● **WHAT TO WORK ON**
Each line from the one containing "The height and width of the screenshot is (813, 1318)." to the end of the records below should be restated word for word; please leave out all other lines.

● **DATA EXTRACTS**
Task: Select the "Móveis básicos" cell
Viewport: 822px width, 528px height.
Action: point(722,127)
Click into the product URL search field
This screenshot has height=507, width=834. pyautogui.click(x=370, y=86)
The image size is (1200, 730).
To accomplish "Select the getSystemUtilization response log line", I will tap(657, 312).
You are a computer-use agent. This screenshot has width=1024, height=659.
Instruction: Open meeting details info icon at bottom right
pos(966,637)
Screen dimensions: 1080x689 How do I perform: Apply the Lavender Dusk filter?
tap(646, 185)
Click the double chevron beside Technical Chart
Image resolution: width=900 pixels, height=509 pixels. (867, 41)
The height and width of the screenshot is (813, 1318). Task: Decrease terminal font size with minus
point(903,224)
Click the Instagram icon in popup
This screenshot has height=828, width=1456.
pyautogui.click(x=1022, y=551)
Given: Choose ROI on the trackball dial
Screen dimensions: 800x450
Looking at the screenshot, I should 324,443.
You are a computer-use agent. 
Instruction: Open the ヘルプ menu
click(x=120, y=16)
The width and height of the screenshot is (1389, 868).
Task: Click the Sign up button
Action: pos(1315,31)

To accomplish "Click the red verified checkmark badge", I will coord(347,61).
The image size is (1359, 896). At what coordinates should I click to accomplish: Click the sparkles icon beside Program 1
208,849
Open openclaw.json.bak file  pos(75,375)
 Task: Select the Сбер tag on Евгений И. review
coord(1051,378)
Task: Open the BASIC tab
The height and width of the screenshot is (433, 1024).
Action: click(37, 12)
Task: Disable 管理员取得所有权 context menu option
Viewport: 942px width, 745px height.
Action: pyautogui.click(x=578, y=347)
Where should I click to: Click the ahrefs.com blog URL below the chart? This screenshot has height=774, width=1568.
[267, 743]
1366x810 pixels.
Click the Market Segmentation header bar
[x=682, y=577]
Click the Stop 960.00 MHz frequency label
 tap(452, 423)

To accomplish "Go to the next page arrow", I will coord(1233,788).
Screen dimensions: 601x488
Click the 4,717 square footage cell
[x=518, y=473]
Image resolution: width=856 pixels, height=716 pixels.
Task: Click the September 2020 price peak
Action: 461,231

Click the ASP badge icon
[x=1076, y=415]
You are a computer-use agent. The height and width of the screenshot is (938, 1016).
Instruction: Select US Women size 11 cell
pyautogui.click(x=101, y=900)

● **EXERCISE ANSWER**
The height and width of the screenshot is (813, 1318). Task: Decrease terminal font size with minus
point(903,224)
Click the Instagram icon in popup
This screenshot has height=828, width=1456.
pyautogui.click(x=1022, y=551)
Given: Choose ROI on the trackball dial
Screen dimensions: 800x450
Looking at the screenshot, I should 324,443.
You are a computer-use agent. 
Instruction: Open the ヘルプ menu
click(x=120, y=16)
The width and height of the screenshot is (1389, 868).
Task: Click the Sign up button
Action: pos(1315,31)

To accomplish "Click the red verified checkmark badge", I will coord(347,61).
The image size is (1359, 896). At what coordinates should I click to accomplish: Click the sparkles icon beside Program 1
208,849
Open openclaw.json.bak file  pos(75,375)
 Task: Select the Сбер tag on Евгений И. review
coord(1051,378)
Task: Open the BASIC tab
The height and width of the screenshot is (433, 1024).
Action: click(37, 12)
Task: Disable 管理员取得所有权 context menu option
Viewport: 942px width, 745px height.
Action: pyautogui.click(x=578, y=347)
Where should I click to: Click the ahrefs.com blog URL below the chart? This screenshot has height=774, width=1568.
[267, 743]
1366x810 pixels.
Click the Market Segmentation header bar
[x=682, y=577]
Click the Stop 960.00 MHz frequency label
 tap(452, 423)

To accomplish "Go to the next page arrow", I will coord(1233,788).
Screen dimensions: 601x488
Click the 4,717 square footage cell
[x=518, y=473]
Image resolution: width=856 pixels, height=716 pixels.
Task: Click the September 2020 price peak
Action: 461,231

Click the ASP badge icon
[x=1076, y=415]
You are a computer-use agent. The height and width of the screenshot is (938, 1016).
Instruction: Select US Women size 11 cell
pyautogui.click(x=101, y=900)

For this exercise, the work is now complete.